John 12:23-37                Glorify Your Name

December 20, 2015                  John 12:23 – 37

Download discussion questions: John 12_23-37 Glorify Your Name

Circumstances prevented me from attending on this date.  Since the inductive method we are using is simple, reproducible, and transferable the group continued to have lively discussions.  Even though (sadly) I was not part of the group discussion, I wanted to include a few of my own thoughts on this passage.

This passage contains a number of “if-then” type statements.  Some of these may express cause and effect, others may be expressing a correlation or link between factors.  Whatever the connections, Jesus is using those links to make His point.  Death is necessary for fruit (v. 24).  Loving life leads to loss (v. 25a), while hating life of one kind (“in this world”) preserves life of another kind (v. 25b).  Serving the Son results in honor from the Father (v. 26).  Execution by torture attracts others to Him (v. 32).  The thread through all these associations is contrast:  the honored servant, the hated life, the dying fruitfulness.

Jesus is continuing to reveal more and more about the essence of His mission, the mission He repeatedly ascribes to being sent by the Father.  He never actually says, “I will be crucified,” perhaps because that would have been too shocking.  He comes as close as possible, and the audience understood exactly what He meant by being “lifted up” (v. 32-33).  He had used this metaphor more than once in the past.  In John 3:14 He used the phrase to connect His ministry with the saving ministry of Moses (Numbers 21:9), and in John 8:28 He made one of His provocative “I AM” statements in the context of being “lifted up.”  In these earlier instances the possible ambiguity of the words might have been understood simply as being “respected” or “honored.”  Perhaps in the context of His immediate statements about dying and hating life the crowd recognized the weight of what He actually meant.

Jesus’ teaching starts with more general statements about seeds dying and hating life.  Then He becomes unmistakably clear about being lifted up, dying by crucifixion.  It is almost as if (from a human perspective) at first He didn’t even want to talk about that horrible expectation.  The transition hangs on another of His pivotal statements, “Father, glorify Your name” (v. 28).  Any human hesitation, any fears, any doubts were countered by that brief prayer.  His commitment to the Father’s mission meant pursuing the Father’s glory at any cost to Himself.

As we will learn later in John’s story, this is exactly what Jesus meant at the beginning of this passage about our fruitful dying and hating life, and being where He is (v. 26).  Our mission is like His:  “as the Father has sent Me, I also send you” (John 20:21; cf.
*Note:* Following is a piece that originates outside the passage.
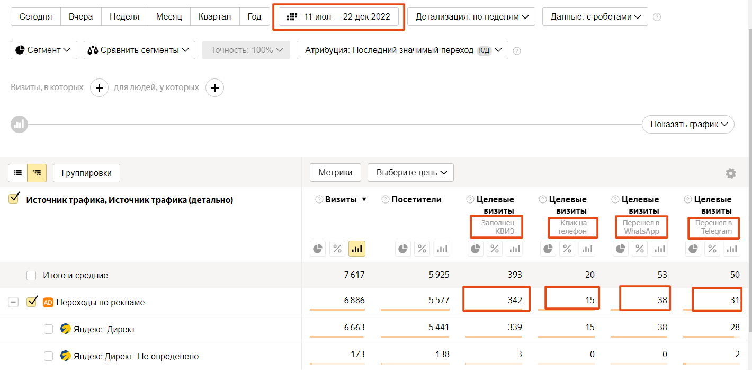Click the Метрики button
The height and width of the screenshot is (370, 752).
pos(335,172)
John 17:18).  Dying, losing our life, hating our life means, at a minimum, placing our highest value on God’s glory.  Most of us (d.v.[1]) will not face martyrdom or physical abuse.  But we have opportunities every day to die to our pride or comfort or convenience for the sake of someone else.  In that way we display the character of Christ and the glory of God.  A choice not to respond to an insult, or not to complain about the slow clerk in the grocery store checkout line, or to shovel the snow from a neighbor’s walk – each of these small decisions are ways we can put aside our own ease or security in a conscious effort to choose God’s glory, whether anyone else actually notices or not.
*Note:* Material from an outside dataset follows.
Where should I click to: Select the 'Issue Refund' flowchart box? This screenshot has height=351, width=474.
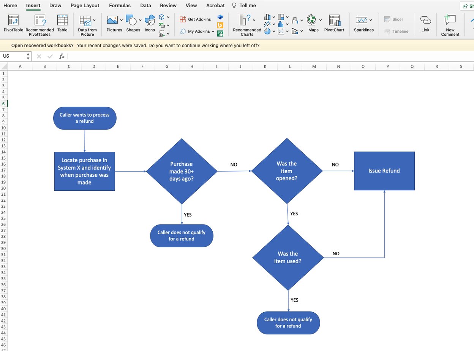384,171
Believing in the Light to become sons of Light (v. 36) was the summary statement Jesus offered in His answer to the perplexed crowd.  “Sons of Light” sounds like those who are living in the radiance of the Father’s glory, those who know that glory is the most fulfilling and satisfying source of joy.  That was the purpose for which Jesus came into the world (v. 27).  This passage is a timely reminder as we prepare to celebrate Jesus’ birth:  the Father’s glory is the true meaning of Christmas.

[1] Deo Volente, “God willing.”  This is an abbreviation that occurs frequently in The Collected Letters of C.S. Lewis (HarperCollins, 2004, 2007).  His usage stirred me to imitate that reminder of our constant dependence on God’s gracious providence.